### TEXT TO READ
(begin)
Tim Shaughnessy was an American politician and six term Democratic member of the Kentucky Senate, where he represented the 19th district.

Early life and education
Shaughnessy attended Jefferson Community College. He went on to earn his B.S. from the University of Louisville. He then received his MBA from Bellarmine College. Shaughnessy was the recipient of Kentucky Jaycees' "outstanding Young Kentuckian" award in 1978.

Career

Early career
Shaughnessy began his career as legislative aid to Jefferson County Commissioner Jim Malone. In 1982, Shaughnessy was appointed as a member to the newly created charter commission to study a possible local government reorganization. In 1983, the commission voted 17-4 in favor of a city-county merger for Louisville and Jefferson County. Shaughnessy ran as a Democrat for the 30th district of the Kentucky State Legislature, in which he ultimately was defeated by the incumbent and Jefferson Democratic Party Chairman, Tom Burch.
(end)
### SHORT TASK A
Answer these questions about the biography above:
(i) Which district did Shaughnessy represent in the Kentucky Senate?
(ii) Where did he earn his MBA?
(iii) What was the 1983 charter commission vote on the city-county merger for Louisville and Jefferson County?
### SHORT TASK B
Print the part of the biography that starts at the words "Early life and" and ends after "Chairman, Tom Burch.".

### EXTRACTED RECORDS
(begin)
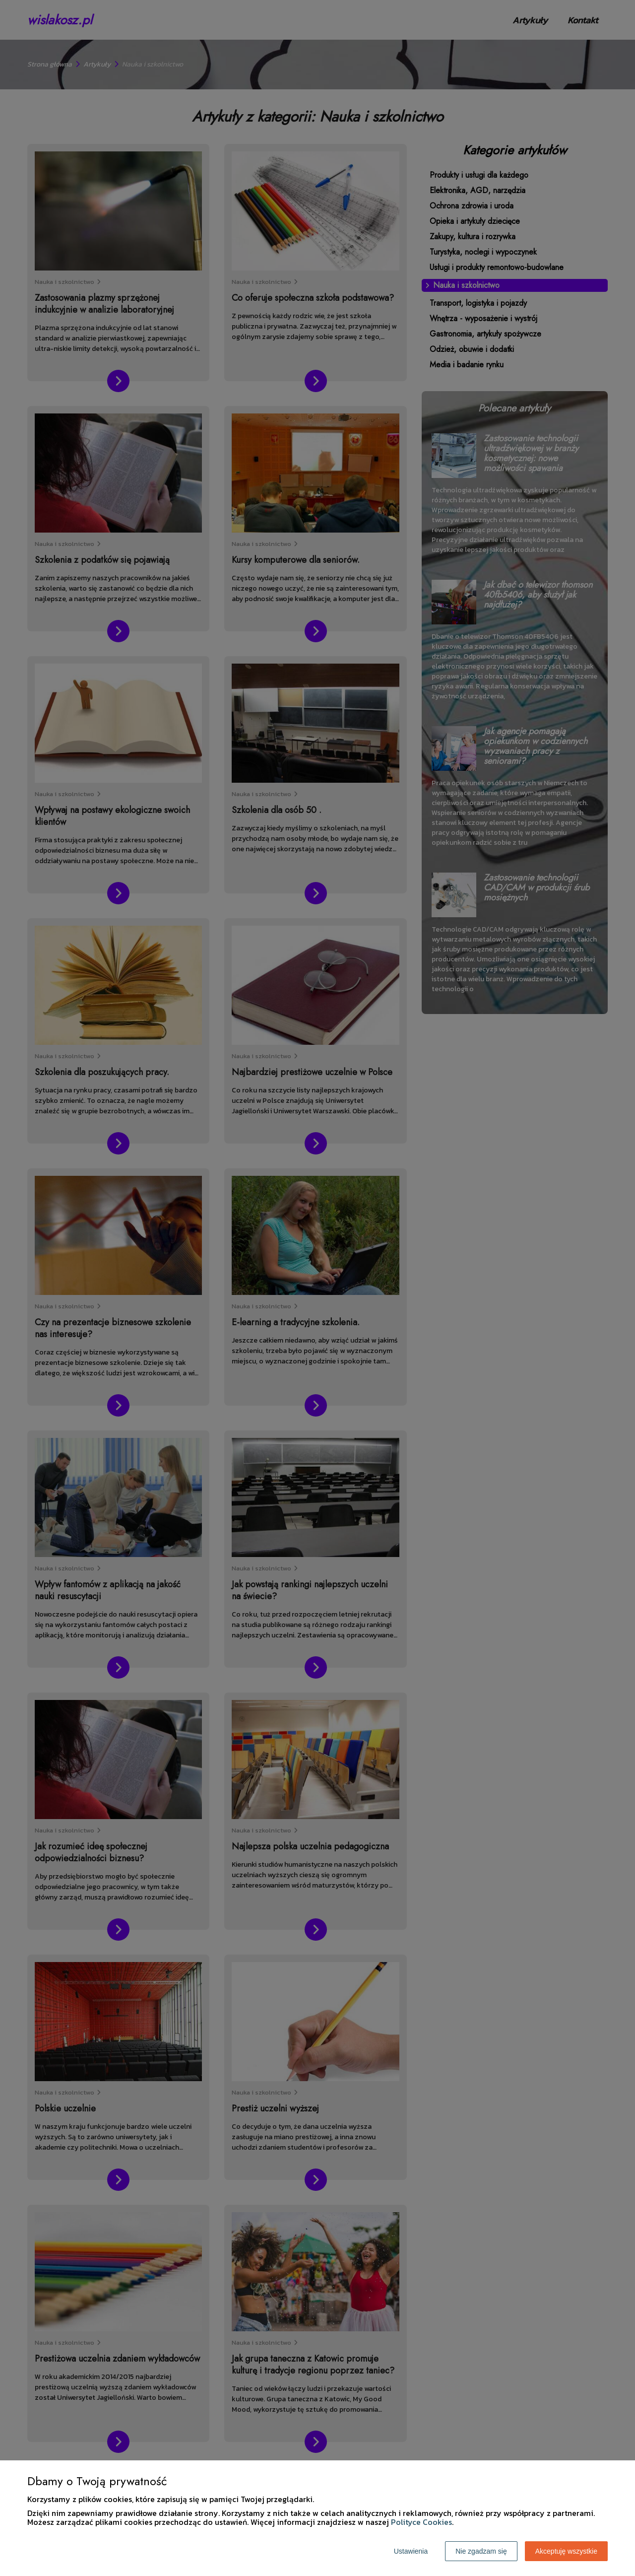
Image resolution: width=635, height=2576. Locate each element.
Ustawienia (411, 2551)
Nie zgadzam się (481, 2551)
(end)
(begin)
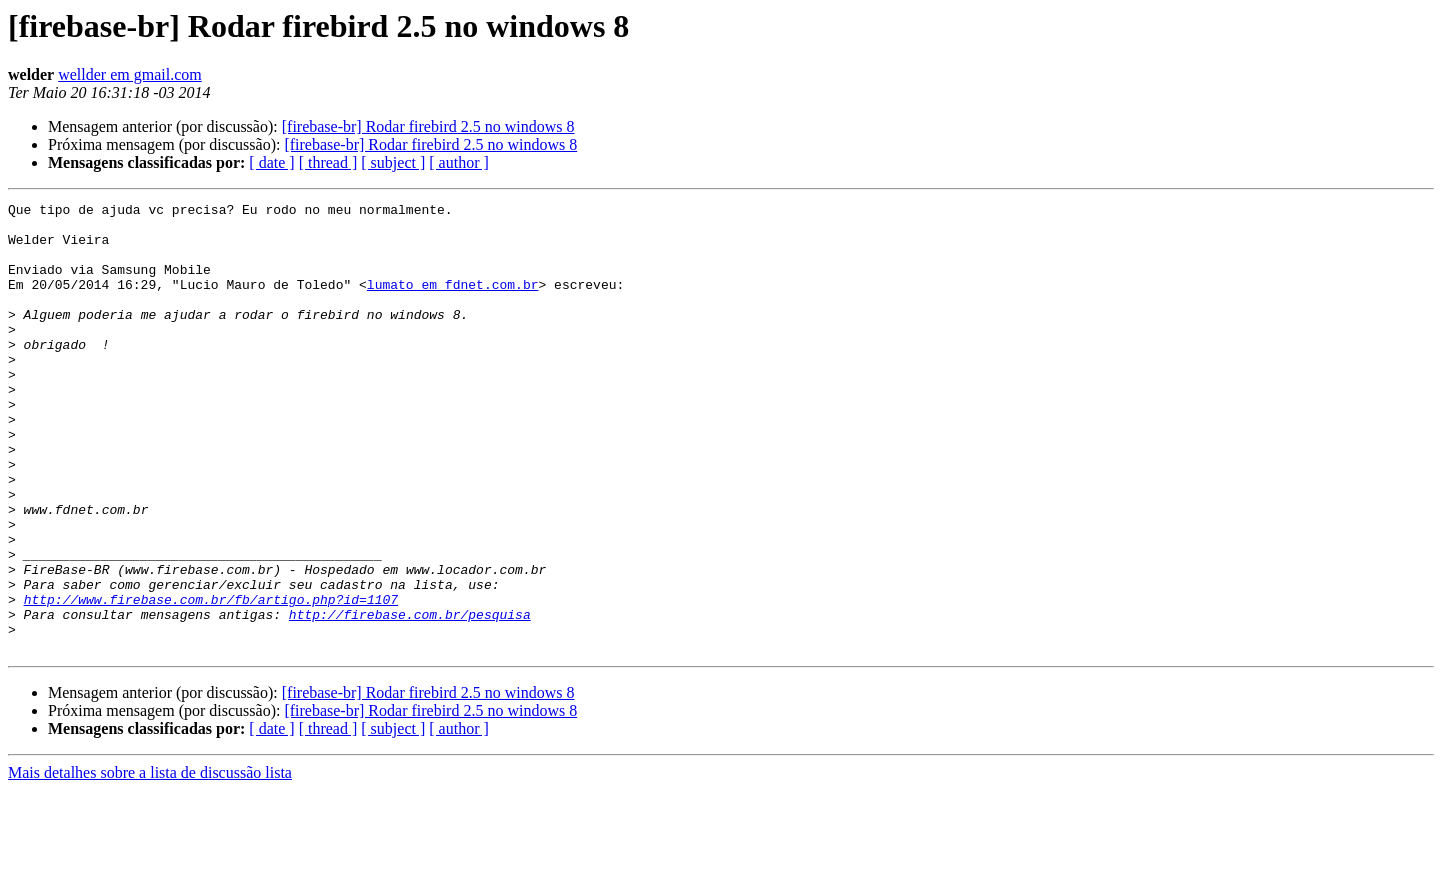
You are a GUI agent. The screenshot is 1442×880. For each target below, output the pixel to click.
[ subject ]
(end)
### FULL SOLUTION A
(i) The 19th district
(ii) Bellarmine College
(iii) 17-4 in favor

### FULL SOLUTION B
Early life and education
Shaughnessy attended Jefferson Community College. He went on to earn his B.S. from the University of Louisville. He then received his MBA from Bellarmine College. Shaughnessy was the recipient of Kentucky Jaycees' "outstanding Young Kentuckian" award in 1978.

Career

Early career
Shaughnessy began his career as legislative aid to Jefferson County Commissioner Jim Malone. In 1982, Shaughnessy was appointed as a member to the newly created charter commission to study a possible local government reorganization. In 1983, the commission voted 17-4 in favor of a city-county merger for Louisville and Jefferson County. Shaughnessy ran as a Democrat for the 30th district of the Kentucky State Legislature, in which he ultimately was defeated by the incumbent and Jefferson Democratic Party Chairman, Tom Burch.